* _INPUT DATA_:
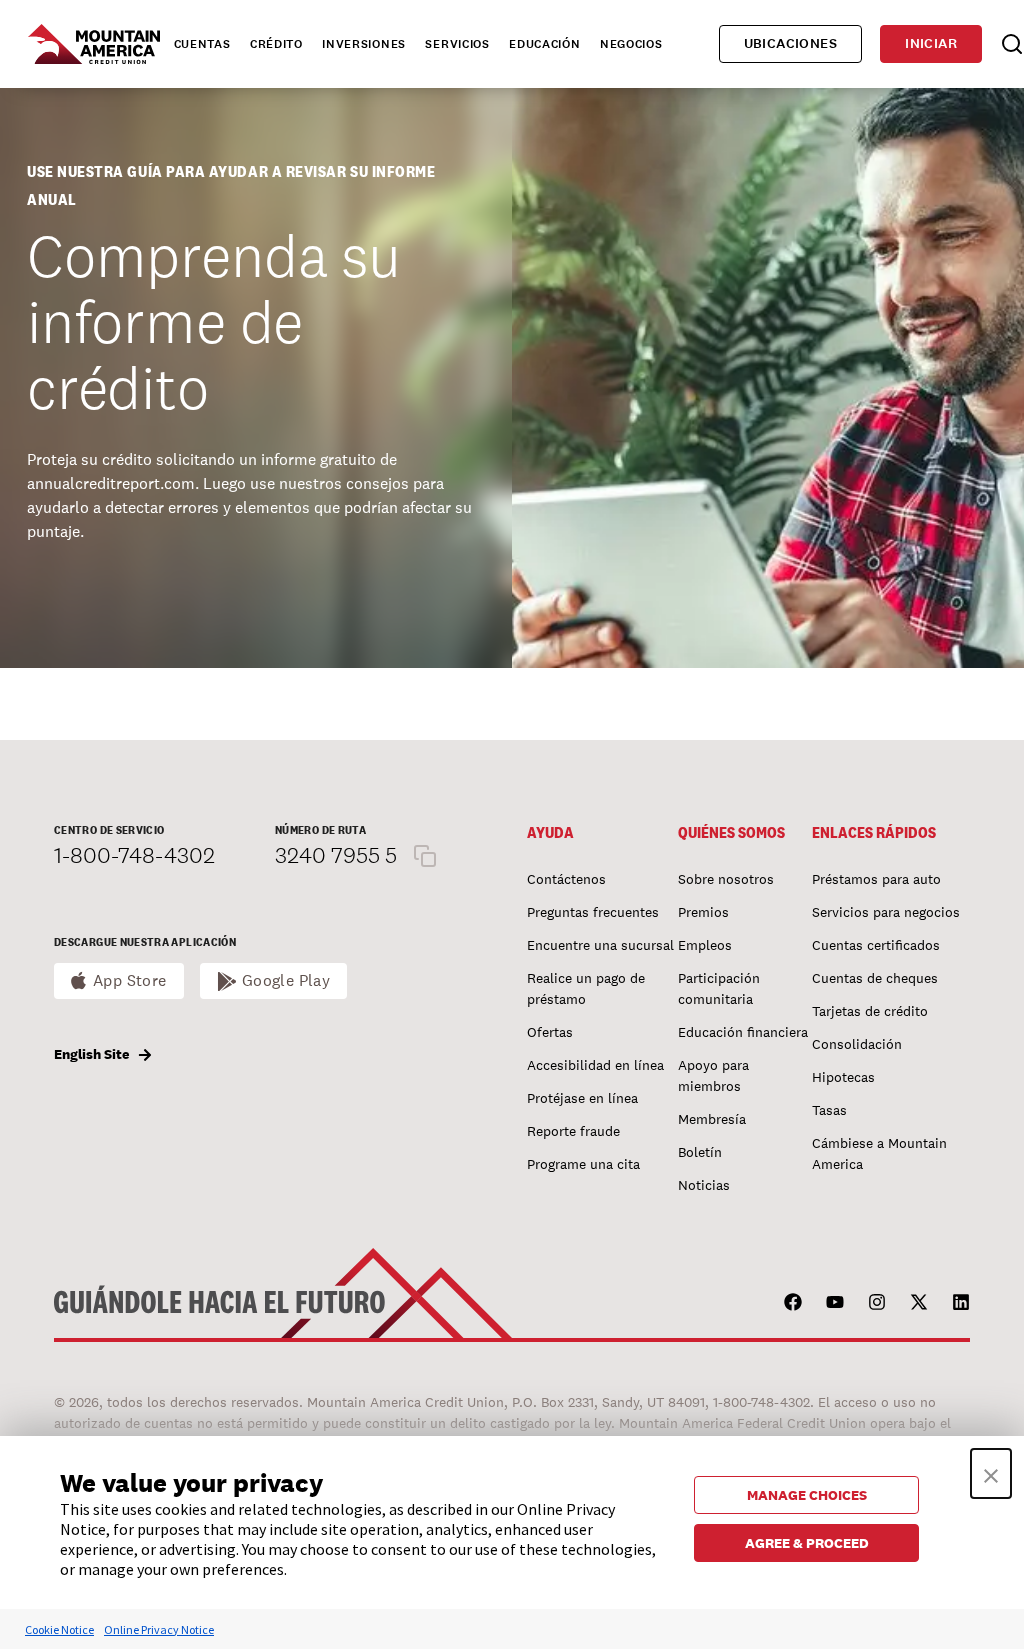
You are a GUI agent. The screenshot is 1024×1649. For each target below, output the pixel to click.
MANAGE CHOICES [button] (807, 1495)
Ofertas (550, 1032)
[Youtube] (835, 1302)
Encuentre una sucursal (600, 945)
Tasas (829, 1110)
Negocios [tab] (631, 44)
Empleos (705, 945)
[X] (919, 1302)
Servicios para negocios (886, 912)
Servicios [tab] (457, 44)
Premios (703, 912)
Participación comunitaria (719, 988)
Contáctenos (566, 879)
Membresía (712, 1119)
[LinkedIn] (961, 1302)
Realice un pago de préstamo (586, 988)
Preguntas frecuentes (593, 912)
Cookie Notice (59, 1629)
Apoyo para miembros (713, 1075)
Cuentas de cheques (875, 978)
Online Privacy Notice (159, 1629)
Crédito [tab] (276, 44)
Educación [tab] (544, 44)
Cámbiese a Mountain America (879, 1153)
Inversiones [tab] (364, 44)
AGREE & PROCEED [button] (807, 1543)
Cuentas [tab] (202, 44)
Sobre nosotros (726, 879)
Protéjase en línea (582, 1098)
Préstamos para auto (876, 879)
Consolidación (857, 1044)
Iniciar (931, 43)
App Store (130, 980)
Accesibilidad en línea (595, 1065)
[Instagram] (877, 1302)
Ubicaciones (791, 43)
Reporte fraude (573, 1131)
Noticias (704, 1185)
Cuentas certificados (876, 945)
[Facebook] (793, 1302)
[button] (991, 1473)
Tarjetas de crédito (870, 1011)
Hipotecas (843, 1077)
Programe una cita (583, 1164)
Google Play (286, 980)
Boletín (700, 1152)
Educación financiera (743, 1032)
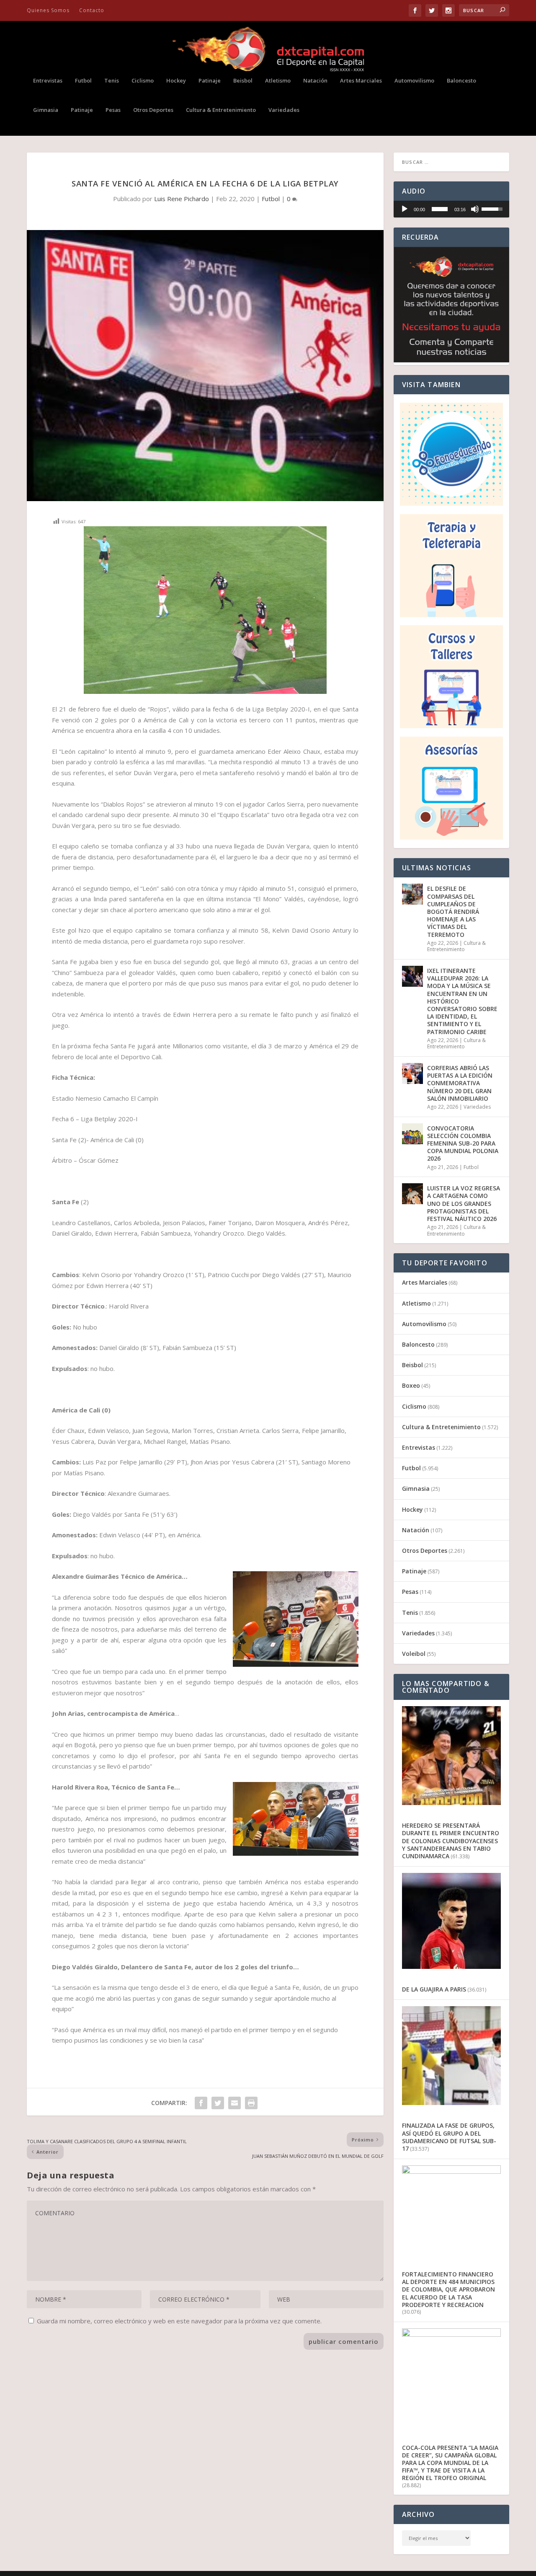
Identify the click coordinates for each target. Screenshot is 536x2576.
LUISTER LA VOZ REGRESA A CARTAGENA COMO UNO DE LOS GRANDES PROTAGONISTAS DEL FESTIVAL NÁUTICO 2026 (463, 1203)
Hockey (176, 80)
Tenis (111, 80)
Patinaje (209, 80)
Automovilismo (414, 80)
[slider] (440, 209)
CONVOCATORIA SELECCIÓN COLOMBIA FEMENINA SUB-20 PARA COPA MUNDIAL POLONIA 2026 (462, 1143)
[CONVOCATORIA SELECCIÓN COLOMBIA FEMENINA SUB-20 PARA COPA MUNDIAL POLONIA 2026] (412, 1133)
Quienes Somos (48, 10)
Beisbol (243, 80)
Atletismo (278, 80)
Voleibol (413, 1654)
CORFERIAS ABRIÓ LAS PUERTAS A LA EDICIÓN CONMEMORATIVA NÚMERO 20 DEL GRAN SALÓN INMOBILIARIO (459, 1083)
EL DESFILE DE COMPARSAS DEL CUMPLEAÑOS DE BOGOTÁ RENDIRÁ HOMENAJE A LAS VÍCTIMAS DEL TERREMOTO (453, 911)
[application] (451, 209)
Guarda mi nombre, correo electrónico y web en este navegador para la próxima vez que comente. (179, 2321)
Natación (315, 80)
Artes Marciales (361, 80)
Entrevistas (47, 80)
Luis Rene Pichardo (181, 198)
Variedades (283, 110)
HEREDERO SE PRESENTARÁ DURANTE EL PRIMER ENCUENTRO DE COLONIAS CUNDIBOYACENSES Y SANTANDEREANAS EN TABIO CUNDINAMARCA (450, 1840)
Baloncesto (461, 80)
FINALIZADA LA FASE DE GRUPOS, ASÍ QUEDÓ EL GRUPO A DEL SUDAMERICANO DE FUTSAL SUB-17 (449, 2136)
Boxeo (411, 1385)
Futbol (83, 80)
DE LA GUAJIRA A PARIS (434, 1989)
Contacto (91, 10)
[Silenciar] (475, 209)
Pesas (113, 110)
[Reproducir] (404, 209)
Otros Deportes (153, 110)
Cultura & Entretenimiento (221, 110)
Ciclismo (142, 80)
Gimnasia (45, 110)
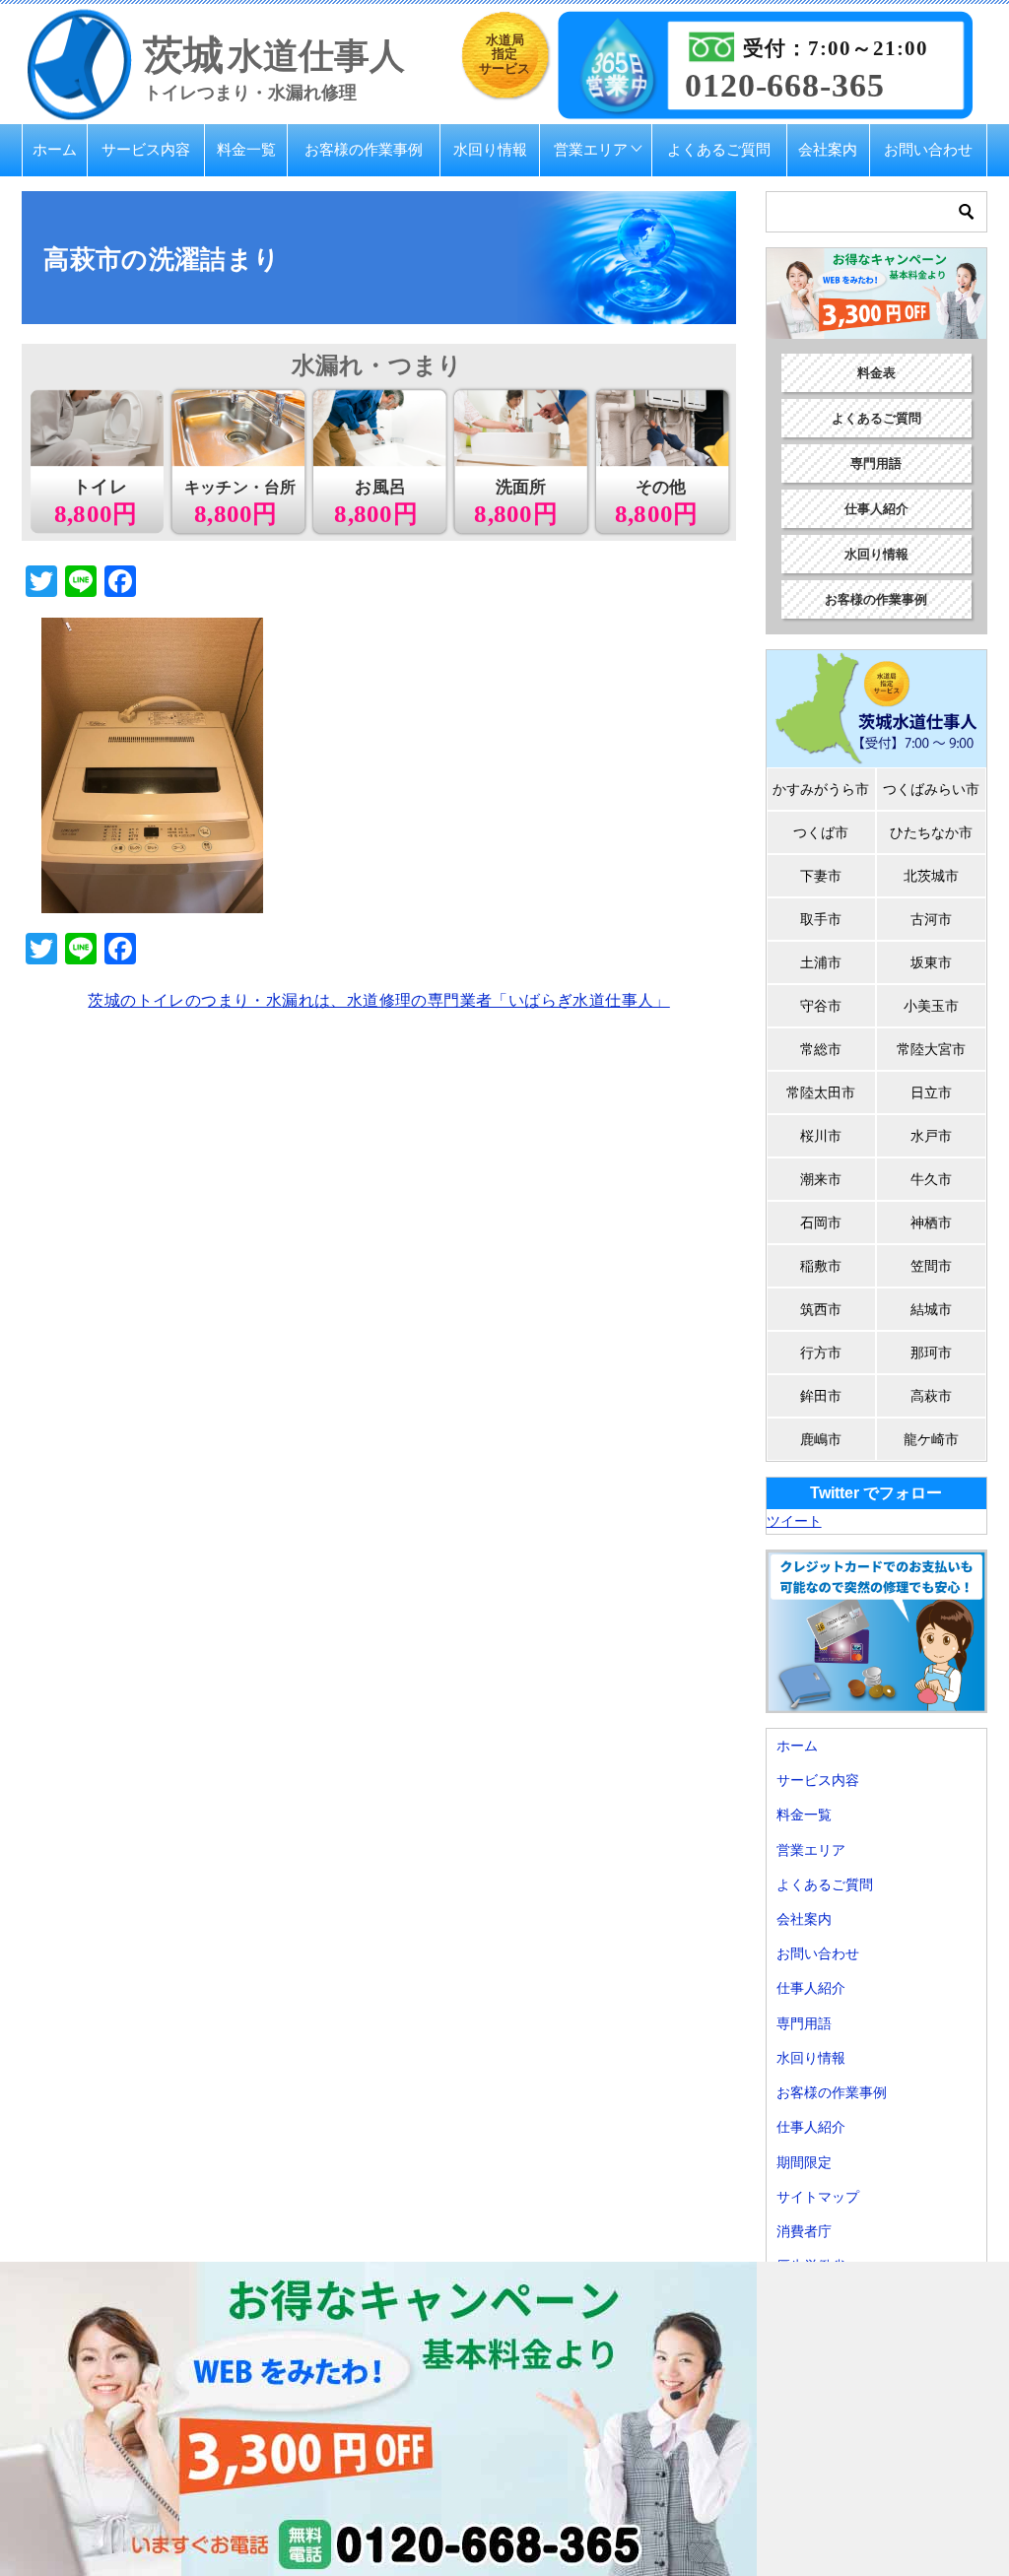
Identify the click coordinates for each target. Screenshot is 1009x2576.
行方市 (820, 1352)
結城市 (931, 1309)
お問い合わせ (928, 149)
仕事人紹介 (876, 508)
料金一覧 (246, 149)
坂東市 (931, 962)
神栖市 (931, 1222)
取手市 (820, 919)
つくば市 (820, 832)
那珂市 (931, 1352)
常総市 (820, 1049)
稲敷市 (820, 1266)
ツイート (794, 1521)
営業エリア (591, 149)
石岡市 (820, 1222)
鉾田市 (820, 1396)
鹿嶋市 (820, 1439)
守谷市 (820, 1006)
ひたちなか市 (931, 832)
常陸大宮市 (931, 1049)
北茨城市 (931, 876)
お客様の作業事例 (363, 149)
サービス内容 (145, 149)
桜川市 (820, 1136)
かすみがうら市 (821, 789)
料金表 (876, 372)
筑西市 (820, 1309)
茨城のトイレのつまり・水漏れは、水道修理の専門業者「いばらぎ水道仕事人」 (378, 1000)
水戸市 (931, 1136)
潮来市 (820, 1179)
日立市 (931, 1092)
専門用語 (876, 463)
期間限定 (804, 2162)
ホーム (55, 149)
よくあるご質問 (719, 149)
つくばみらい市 (931, 789)
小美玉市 (931, 1006)
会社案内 (827, 149)
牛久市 (931, 1179)
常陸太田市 (820, 1092)
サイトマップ (817, 2197)
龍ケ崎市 (931, 1439)
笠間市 (931, 1266)
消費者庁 (804, 2231)
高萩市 (931, 1396)
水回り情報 (490, 149)
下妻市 (820, 876)
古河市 (931, 919)
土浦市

* _TRY IT_: Within the material, how many lines hold "each"? Say only the number.

* _PROBLEM SOLUTION_: 3